Martam is popular for adventure-based activities like mountain biking, nature walks, hiking, excursions but we were here for a day to discover its food and the cultural scenes.
The winding and mostly rugged road leading to Martam was a dreamy landscape interspersed with small waterfalls and lush green mountain slopes and such other surprises. Since this village and its surroundings have such huge opportunities for nature-based activities quite a few homestays have emerged to cater to the influx of visitors. Our destination in this part of the state was one such beautiful homestay by the name Dhungay Homestay (http://www.dhungayhomestay.com).
Here we met our host Mr. Ganesh Chettri and his family who were so warm and genial. As we were starving after the long commute, without much delay we went straight into the kitchen to see the lunch that was underway.

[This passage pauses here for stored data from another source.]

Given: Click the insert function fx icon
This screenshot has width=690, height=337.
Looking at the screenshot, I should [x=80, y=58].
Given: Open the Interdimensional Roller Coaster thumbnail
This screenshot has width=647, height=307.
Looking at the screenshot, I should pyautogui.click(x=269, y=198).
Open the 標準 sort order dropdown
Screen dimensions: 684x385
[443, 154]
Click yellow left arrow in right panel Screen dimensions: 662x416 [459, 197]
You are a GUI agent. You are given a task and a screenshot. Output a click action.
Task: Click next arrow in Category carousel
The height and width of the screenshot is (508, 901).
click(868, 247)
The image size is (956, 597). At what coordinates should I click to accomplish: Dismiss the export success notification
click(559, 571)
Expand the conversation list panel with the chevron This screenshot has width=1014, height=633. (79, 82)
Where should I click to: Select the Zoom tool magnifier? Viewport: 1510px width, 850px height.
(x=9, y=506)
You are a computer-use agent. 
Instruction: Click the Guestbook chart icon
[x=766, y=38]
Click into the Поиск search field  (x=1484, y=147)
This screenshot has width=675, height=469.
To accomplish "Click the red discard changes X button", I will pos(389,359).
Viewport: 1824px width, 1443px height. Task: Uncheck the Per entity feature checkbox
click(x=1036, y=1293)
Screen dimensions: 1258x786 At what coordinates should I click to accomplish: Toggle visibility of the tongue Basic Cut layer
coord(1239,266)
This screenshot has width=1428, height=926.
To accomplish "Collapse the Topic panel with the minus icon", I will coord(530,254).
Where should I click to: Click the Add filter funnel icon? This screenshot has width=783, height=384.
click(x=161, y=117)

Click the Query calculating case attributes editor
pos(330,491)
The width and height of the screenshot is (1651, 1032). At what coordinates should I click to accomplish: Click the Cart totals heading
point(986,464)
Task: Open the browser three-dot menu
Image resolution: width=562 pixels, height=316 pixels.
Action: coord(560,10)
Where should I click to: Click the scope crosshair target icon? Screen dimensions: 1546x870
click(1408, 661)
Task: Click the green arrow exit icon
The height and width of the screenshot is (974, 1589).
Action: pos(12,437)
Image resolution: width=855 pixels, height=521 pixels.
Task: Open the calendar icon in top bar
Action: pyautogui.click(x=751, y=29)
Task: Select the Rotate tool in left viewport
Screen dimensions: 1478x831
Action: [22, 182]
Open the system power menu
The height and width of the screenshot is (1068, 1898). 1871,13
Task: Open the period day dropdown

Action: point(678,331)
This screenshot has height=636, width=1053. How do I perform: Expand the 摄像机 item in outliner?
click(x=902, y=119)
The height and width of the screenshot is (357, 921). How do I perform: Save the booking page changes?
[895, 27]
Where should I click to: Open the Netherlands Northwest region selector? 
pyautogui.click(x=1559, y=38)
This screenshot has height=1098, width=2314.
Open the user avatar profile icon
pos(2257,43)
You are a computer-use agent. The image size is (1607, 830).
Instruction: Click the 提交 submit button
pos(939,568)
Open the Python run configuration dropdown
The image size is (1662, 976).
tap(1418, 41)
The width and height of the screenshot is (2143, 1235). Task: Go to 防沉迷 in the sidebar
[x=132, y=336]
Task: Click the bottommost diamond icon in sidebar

In no time Ganesh and his associate whipped up a humble, wholesome, and surprisingly delicious meal of Gorkha potato rice, Churpi and Mula ko achar, Gundruk ko jhol, and Dhulo Achar. The spread was a slice of Nepali cuisine as the place comprises a substantial Nepali population. The food was served in traditional bell metal utensils.
After the meal, Ganesh took us to a local bar cum eatery to make us try some homemade traditional rice or a millet-based alcoholic drink called Rakshi. The lady who runs the place served us some of this liquor along with fried eggs and Dalle chutney. It was a popular stopover for food and drink in the village mostly for the residents returning from the marketplace. It was quite strong but the eggs complemented the sour taste very well.
After a brief stroll in the neighbourhood we returned to the kitchen to check out the dinner preparation. The menu comprised of stir fried bee, Iskush ko munta, Gorkhe fried chicken and roti. Watching it being prepared with such effortless ease was hugely fascinating. The dishes prepared with less amount of oil and spices were very impressive. The dinner session was also full of anecdotes and insights about the Nepalese culture and cuisine.
The next morning before our departure we relished this traditional breakfast of beaten rice, curd, bananas, and sugar. This is the usual thing that the Nepali community over here partake in almost daily. Soon it was time to bid them goodbye. We proffer our heartfelt thanks to Ganesh and his family for such warm hospitality.